EXERCISE AIM:
Up to and including the line with "Task: Give a", please reproduce the lines below exactly, beginning with the first.

[Records excerpted from a collection]
============================================================
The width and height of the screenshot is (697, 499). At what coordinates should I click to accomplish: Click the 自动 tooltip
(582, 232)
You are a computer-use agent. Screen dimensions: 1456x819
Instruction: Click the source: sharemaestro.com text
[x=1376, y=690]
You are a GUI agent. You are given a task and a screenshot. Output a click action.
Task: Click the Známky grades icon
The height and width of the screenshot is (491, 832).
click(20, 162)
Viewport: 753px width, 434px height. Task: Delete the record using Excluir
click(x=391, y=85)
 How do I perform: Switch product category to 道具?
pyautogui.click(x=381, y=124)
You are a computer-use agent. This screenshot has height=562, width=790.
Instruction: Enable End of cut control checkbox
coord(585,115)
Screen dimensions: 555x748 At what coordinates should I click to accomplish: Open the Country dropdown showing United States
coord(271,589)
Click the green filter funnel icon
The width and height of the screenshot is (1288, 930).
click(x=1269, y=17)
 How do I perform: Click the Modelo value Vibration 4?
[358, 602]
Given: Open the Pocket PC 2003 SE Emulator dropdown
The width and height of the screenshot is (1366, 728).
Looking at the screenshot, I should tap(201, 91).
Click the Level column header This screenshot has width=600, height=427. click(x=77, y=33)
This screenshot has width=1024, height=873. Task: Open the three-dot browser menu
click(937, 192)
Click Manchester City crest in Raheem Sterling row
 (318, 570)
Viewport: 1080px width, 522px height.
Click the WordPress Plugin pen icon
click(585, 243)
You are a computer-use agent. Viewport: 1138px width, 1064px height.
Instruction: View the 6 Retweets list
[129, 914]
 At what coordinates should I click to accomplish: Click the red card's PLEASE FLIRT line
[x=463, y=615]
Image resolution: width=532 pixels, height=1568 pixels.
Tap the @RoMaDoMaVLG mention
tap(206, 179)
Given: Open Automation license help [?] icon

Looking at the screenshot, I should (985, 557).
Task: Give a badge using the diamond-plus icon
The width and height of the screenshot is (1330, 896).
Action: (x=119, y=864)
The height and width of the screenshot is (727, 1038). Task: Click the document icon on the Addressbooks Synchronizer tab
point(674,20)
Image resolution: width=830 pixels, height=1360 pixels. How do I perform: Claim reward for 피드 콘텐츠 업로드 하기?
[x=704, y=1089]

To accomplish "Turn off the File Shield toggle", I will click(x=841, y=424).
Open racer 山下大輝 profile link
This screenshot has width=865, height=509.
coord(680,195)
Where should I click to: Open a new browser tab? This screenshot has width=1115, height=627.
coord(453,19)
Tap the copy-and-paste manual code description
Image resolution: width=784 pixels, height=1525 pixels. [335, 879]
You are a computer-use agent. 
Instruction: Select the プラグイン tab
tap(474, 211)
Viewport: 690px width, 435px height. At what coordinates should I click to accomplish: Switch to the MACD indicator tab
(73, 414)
============================================================
SOLUTION BELOW:
The width and height of the screenshot is (697, 499). At what coordinates should I click to accomplish: Click the 自动 tooltip
(582, 232)
You are a computer-use agent. Screen dimensions: 1456x819
Instruction: Click the source: sharemaestro.com text
[x=1376, y=690]
You are a GUI agent. You are given a task and a screenshot. Output a click action.
Task: Click the Známky grades icon
The height and width of the screenshot is (491, 832).
click(20, 162)
Viewport: 753px width, 434px height. Task: Delete the record using Excluir
click(x=391, y=85)
 How do I perform: Switch product category to 道具?
pyautogui.click(x=381, y=124)
You are a computer-use agent. This screenshot has height=562, width=790.
Instruction: Enable End of cut control checkbox
coord(585,115)
Screen dimensions: 555x748 At what coordinates should I click to accomplish: Open the Country dropdown showing United States
coord(271,589)
Click the green filter funnel icon
The width and height of the screenshot is (1288, 930).
click(x=1269, y=17)
 How do I perform: Click the Modelo value Vibration 4?
[358, 602]
Given: Open the Pocket PC 2003 SE Emulator dropdown
The width and height of the screenshot is (1366, 728).
Looking at the screenshot, I should tap(201, 91).
Click the Level column header This screenshot has width=600, height=427. click(x=77, y=33)
This screenshot has width=1024, height=873. Task: Open the three-dot browser menu
click(937, 192)
Click Manchester City crest in Raheem Sterling row
 (318, 570)
Viewport: 1080px width, 522px height.
Click the WordPress Plugin pen icon
click(585, 243)
You are a computer-use agent. Viewport: 1138px width, 1064px height.
Instruction: View the 6 Retweets list
[129, 914]
 At what coordinates should I click to accomplish: Click the red card's PLEASE FLIRT line
[x=463, y=615]
Image resolution: width=532 pixels, height=1568 pixels.
Tap the @RoMaDoMaVLG mention
tap(206, 179)
Given: Open Automation license help [?] icon

Looking at the screenshot, I should (985, 557).
Task: Give a badge using the diamond-plus icon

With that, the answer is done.